◆ **About this task**
Somewhere below is a line with "You are a GUI" and, later, a line with "Task: Click the Class Audio zip file icon"; repeat those two lines and all the lines between them, exactly as they are.

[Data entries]

=== Section Start ===

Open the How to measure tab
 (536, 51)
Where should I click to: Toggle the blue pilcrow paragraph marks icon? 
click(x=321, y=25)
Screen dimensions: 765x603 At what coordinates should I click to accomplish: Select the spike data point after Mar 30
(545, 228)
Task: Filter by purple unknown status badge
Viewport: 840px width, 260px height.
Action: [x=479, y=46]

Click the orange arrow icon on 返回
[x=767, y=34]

=== Section End ===
=== Section Start ===

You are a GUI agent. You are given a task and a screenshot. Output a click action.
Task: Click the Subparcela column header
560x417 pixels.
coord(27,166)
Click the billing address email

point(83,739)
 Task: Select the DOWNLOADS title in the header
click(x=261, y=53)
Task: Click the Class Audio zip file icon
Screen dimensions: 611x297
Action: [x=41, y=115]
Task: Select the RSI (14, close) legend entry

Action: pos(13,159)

=== Section End ===

◆ **Problem solution**
You are a GUI agent. You are given a task and a screenshot. Output a click action.
Task: Click the Subparcela column header
560x417 pixels.
coord(27,166)
Click the billing address email

point(83,739)
 Task: Select the DOWNLOADS title in the header
click(x=261, y=53)
Task: Click the Class Audio zip file icon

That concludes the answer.